= Emile St. Godard =

Canadian dog musher (1905–1948) Sorel, Québec

Emile St. Godard (15 August 1905 – 26 March 1948) was a Canadian dog musher and dog sled racer from Winnipeg, Manitoba. He was a renowned musher in the 1920s and 1930s, with much of his fame derived from racing Leonard Seppala and his victory in the demonstration race at the 1932 Winter Olympics at Lake Placid, New York. In 1956 he became the only dog sled racer to be entered into Canada's Sports Hall of Fame.

==Racing career==
Following his family's move from Fisher Branch to The Pas in 1916, St. Godard's brother began training a dog team however the family felt he was too young to race. In 1924 he won his first race, around the streets of his home town.

St. Godard's first major win was The Pas Dog Derby in 1925, which was one of the world's premier dog sled races during this period. He won this race five times in a row until 1929. He would lose the 1930 race to Earl Brydges by twelve and a half minutes after coming in with three tired dogs on his sled.

Following his victory in the dog derby at Ottawa's first Winter Carnival in February 1930, he was presented with a gold challenge cup and a cheque for one thousand dollars by Mayor Frank H. Plant at a lavish reception in the Château Laurier. He dominated the field for so long that fans often referred to the races at the time as "St. Godard against the field".

He received a citation from the Canadian Federation of Humane Societies for his kindness and concern for his dogs. His lead dog, Toby, was a husky-greyhound cross and was such an integral part of St. Goddard's crew that when Toby could no longer race, St. Goddard retired also.

Posthumously in 1956 he was inducted posthumously into Canada's Sports Hall of Fame, and in 2007 into the Manitoba Sports Hall of Fame. He remains the only dog sled racer to be recognised by either the national or provincial awards.

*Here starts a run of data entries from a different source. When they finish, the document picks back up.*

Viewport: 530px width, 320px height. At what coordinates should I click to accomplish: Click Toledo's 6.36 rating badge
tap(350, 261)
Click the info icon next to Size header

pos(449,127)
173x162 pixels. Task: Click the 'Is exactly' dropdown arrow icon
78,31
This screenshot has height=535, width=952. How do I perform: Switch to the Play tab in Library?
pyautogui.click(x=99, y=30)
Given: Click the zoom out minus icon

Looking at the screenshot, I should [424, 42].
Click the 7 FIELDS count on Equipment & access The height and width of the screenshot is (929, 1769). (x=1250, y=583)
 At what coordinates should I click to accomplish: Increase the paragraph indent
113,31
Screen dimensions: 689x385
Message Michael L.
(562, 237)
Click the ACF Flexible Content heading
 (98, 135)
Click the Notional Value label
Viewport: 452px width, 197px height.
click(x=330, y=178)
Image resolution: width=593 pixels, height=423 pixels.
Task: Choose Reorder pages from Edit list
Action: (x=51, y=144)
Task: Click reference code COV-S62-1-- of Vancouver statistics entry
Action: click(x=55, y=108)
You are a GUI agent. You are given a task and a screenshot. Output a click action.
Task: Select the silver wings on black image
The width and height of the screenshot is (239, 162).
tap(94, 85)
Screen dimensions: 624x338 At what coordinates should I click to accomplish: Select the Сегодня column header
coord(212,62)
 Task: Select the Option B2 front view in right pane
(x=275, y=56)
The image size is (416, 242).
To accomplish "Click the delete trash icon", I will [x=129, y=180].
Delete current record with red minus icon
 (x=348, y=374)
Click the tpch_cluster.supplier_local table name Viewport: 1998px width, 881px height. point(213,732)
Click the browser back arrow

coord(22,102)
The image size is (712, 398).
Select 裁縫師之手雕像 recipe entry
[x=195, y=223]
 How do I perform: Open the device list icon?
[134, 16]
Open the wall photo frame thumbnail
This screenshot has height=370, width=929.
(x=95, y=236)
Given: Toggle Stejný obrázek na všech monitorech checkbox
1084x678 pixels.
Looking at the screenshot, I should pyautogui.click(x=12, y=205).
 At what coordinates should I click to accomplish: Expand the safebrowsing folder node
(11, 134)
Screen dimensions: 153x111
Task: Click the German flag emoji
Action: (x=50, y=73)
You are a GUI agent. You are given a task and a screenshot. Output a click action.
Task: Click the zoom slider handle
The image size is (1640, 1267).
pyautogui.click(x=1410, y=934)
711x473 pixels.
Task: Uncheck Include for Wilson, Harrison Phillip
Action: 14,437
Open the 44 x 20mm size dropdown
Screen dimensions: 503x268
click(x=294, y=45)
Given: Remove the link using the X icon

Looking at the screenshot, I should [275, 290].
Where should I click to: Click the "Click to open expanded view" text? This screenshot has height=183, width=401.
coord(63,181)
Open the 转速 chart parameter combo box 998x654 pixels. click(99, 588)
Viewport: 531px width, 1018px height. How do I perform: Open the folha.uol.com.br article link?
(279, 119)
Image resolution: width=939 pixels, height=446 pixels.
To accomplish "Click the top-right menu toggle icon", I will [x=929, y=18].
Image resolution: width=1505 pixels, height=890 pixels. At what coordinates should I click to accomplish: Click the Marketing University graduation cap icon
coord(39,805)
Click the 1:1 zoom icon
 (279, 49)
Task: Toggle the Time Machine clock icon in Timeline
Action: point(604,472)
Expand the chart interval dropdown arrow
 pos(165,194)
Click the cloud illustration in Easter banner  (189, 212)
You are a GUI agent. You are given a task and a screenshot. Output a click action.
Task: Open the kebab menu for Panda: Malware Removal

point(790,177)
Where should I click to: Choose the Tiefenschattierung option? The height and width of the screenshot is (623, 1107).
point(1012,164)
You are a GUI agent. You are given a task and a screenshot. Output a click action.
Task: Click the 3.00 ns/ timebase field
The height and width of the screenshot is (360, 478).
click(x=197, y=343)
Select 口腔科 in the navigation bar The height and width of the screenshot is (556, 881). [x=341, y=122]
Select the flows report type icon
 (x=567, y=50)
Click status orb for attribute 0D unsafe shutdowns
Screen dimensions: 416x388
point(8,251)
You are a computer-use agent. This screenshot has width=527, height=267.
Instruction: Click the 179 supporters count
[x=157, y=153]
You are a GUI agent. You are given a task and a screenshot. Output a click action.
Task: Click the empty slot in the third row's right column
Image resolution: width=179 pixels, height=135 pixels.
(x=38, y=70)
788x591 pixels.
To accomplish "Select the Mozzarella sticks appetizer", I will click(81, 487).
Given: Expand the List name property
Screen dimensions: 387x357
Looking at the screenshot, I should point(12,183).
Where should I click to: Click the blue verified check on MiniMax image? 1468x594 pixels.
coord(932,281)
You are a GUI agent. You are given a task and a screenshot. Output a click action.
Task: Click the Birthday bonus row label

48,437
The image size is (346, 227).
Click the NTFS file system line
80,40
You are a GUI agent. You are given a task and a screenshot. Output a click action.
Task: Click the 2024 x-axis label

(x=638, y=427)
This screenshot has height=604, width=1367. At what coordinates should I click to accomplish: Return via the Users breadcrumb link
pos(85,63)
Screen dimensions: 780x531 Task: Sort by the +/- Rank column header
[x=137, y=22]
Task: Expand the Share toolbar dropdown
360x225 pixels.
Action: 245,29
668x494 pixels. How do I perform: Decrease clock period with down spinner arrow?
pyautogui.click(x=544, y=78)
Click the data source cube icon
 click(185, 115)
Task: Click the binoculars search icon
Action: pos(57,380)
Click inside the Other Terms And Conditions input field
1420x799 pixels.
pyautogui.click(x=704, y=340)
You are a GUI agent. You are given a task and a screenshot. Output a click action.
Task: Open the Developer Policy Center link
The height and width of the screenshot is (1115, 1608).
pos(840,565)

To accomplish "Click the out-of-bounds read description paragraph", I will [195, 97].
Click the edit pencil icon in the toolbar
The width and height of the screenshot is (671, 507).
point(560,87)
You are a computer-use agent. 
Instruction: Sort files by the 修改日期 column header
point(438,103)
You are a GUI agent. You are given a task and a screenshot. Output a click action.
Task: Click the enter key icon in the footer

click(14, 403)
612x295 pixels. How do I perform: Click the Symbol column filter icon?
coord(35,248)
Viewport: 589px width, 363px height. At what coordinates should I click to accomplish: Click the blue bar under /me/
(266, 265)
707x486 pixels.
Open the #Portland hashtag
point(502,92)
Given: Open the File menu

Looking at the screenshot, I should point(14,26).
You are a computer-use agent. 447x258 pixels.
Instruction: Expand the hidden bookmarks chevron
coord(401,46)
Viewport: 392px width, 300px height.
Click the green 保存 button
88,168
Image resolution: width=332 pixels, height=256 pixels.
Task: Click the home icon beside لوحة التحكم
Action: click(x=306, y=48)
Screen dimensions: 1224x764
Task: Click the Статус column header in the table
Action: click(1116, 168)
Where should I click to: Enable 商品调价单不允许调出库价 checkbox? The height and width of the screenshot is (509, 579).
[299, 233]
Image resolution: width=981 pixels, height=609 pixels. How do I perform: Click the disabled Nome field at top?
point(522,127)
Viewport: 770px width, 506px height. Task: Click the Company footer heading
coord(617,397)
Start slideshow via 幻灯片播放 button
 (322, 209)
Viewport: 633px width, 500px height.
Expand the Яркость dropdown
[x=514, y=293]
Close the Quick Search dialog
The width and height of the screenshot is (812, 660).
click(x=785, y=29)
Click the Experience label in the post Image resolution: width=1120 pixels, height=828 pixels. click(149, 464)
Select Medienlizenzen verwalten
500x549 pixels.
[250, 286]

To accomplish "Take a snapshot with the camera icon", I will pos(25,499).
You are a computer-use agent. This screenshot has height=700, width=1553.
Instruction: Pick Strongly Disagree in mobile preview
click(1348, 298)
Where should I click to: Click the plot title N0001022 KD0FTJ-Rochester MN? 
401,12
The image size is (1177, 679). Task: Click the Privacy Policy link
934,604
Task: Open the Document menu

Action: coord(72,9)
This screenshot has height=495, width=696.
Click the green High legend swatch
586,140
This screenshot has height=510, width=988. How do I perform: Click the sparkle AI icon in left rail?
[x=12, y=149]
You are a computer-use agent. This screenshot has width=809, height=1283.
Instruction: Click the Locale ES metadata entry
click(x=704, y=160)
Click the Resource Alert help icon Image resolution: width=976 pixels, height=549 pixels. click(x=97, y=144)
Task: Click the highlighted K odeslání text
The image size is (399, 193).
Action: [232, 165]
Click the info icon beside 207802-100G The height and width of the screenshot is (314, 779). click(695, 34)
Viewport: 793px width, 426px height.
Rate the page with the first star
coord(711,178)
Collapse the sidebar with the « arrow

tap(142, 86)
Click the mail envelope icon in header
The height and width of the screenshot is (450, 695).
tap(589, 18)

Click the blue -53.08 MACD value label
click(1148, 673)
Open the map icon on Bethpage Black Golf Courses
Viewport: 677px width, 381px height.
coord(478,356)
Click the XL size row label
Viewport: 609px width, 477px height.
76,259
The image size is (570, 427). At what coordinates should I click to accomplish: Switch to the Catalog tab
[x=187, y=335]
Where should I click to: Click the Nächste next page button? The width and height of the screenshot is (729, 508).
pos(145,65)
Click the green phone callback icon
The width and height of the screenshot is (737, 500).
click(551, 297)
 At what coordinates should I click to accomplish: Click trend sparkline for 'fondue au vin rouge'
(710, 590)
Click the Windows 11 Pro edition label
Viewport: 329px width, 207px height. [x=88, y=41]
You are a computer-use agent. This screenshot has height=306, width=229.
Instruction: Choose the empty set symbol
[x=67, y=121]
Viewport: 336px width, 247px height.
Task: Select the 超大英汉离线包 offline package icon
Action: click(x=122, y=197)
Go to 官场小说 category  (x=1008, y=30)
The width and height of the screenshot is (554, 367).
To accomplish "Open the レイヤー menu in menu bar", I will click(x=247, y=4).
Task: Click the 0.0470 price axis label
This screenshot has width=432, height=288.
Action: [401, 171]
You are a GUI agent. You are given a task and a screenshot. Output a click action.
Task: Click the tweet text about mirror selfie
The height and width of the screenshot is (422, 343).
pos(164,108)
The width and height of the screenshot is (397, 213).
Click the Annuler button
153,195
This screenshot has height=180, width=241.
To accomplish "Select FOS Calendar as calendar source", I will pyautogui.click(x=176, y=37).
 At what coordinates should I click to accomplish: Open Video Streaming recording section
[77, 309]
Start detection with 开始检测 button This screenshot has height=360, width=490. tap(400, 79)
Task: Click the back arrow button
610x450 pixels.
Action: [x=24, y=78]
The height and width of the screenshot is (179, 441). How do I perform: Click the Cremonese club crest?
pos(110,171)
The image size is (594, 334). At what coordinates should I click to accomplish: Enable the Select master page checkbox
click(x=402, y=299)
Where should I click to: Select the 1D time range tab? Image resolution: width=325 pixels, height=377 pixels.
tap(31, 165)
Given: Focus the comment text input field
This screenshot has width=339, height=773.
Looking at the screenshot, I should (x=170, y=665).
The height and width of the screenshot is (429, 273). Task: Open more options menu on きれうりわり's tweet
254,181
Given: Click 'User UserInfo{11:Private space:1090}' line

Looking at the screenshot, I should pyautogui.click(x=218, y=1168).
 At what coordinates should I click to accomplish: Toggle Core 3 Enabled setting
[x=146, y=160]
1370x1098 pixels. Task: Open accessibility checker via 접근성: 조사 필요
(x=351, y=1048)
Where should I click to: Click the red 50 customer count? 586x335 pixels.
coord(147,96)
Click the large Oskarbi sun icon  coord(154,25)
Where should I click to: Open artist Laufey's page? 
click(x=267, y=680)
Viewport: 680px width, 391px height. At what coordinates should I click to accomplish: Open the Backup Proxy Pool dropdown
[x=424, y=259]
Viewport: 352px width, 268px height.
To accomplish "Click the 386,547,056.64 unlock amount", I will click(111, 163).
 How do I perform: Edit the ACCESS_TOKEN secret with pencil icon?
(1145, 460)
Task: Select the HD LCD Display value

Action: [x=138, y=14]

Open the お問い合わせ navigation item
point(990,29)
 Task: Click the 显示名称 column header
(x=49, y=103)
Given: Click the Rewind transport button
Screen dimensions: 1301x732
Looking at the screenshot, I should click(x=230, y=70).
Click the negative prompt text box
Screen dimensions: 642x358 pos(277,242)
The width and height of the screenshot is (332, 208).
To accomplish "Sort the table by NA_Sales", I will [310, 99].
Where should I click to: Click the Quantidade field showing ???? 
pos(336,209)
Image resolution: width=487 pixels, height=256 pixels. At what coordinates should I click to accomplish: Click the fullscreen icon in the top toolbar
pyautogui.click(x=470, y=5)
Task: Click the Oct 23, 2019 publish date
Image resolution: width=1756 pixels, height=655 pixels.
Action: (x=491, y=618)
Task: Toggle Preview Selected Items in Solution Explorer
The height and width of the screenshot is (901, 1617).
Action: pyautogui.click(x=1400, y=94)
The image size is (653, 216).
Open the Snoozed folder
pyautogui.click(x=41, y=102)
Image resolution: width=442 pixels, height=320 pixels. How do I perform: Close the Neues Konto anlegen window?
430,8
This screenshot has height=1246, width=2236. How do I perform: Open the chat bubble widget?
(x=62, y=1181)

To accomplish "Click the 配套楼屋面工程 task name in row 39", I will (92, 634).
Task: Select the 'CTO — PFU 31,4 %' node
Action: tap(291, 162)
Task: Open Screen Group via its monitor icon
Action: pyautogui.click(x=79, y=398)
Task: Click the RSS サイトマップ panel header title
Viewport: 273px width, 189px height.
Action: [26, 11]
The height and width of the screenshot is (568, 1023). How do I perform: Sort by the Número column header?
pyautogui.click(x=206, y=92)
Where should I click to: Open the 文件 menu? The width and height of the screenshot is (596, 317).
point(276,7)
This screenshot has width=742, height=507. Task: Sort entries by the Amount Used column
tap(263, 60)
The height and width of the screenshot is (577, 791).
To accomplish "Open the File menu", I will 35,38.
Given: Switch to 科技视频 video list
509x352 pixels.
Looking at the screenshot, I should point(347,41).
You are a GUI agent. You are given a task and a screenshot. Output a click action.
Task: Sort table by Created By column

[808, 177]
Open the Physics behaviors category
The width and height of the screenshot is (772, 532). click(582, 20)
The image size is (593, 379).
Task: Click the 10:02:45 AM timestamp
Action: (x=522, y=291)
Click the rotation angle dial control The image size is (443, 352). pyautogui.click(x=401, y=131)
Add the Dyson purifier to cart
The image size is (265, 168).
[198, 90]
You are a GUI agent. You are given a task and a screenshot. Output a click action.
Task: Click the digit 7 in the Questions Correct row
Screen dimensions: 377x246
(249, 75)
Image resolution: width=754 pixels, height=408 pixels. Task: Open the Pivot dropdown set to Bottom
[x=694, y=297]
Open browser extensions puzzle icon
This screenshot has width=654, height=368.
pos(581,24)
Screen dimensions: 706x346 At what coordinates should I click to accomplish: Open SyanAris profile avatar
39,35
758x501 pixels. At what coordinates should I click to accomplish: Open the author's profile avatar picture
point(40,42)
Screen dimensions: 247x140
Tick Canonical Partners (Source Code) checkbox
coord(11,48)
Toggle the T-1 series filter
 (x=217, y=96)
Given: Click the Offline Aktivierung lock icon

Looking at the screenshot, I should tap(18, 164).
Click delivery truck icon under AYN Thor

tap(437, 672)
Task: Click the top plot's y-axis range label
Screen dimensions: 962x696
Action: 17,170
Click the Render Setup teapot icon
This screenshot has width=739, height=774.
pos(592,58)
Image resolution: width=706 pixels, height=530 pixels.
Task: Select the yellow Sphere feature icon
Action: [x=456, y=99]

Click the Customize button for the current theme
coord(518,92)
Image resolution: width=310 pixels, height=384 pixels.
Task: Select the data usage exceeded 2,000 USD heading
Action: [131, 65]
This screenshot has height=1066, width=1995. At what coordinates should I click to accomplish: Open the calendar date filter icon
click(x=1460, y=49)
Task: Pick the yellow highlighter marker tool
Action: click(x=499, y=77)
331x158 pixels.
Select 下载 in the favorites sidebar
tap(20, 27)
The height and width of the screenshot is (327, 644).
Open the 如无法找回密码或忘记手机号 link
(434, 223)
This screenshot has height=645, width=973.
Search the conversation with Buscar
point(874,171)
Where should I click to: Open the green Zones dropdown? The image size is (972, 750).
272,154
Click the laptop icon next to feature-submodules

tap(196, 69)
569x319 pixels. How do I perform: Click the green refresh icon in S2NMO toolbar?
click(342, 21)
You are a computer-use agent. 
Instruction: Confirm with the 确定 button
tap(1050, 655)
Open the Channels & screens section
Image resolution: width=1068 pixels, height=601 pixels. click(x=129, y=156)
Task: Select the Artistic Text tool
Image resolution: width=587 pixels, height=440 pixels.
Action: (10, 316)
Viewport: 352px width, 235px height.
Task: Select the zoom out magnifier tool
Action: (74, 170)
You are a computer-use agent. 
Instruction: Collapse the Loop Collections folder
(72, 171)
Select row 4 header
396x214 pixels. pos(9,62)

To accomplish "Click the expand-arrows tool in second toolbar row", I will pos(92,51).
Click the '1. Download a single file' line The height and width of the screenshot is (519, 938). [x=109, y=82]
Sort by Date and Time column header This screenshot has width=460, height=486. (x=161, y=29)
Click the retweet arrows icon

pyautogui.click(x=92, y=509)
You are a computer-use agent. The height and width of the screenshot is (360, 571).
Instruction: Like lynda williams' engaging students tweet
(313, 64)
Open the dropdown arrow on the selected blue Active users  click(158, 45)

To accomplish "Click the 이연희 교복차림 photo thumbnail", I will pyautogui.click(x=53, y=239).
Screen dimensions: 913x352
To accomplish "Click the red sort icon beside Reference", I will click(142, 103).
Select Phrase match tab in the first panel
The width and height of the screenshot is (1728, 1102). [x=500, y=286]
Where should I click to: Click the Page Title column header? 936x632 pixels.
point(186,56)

===Rivalry with Leonard Seppala===
Seppala and St. Godard faced each other annually at the Eastern International Dog Derby in Quebec. Over six years, St. Godard would win the race four times, and Seppala twice. The duo also faced off in a variety of other races over the years, during which St. Godard won the majority of the races.

===Olympic games===

Dog sledding was included as an exhibition sport at the 1932 Winter Olympics. There were twelve competitors from both the United States and Canada. St. Godard and Seppala would place first and second overall, with St. Godard taking the victory after winning both of the 50-mile races involved. Following his rival's victory, Seppala acknowledged his rival's superiority and didn't compete with him afterwards.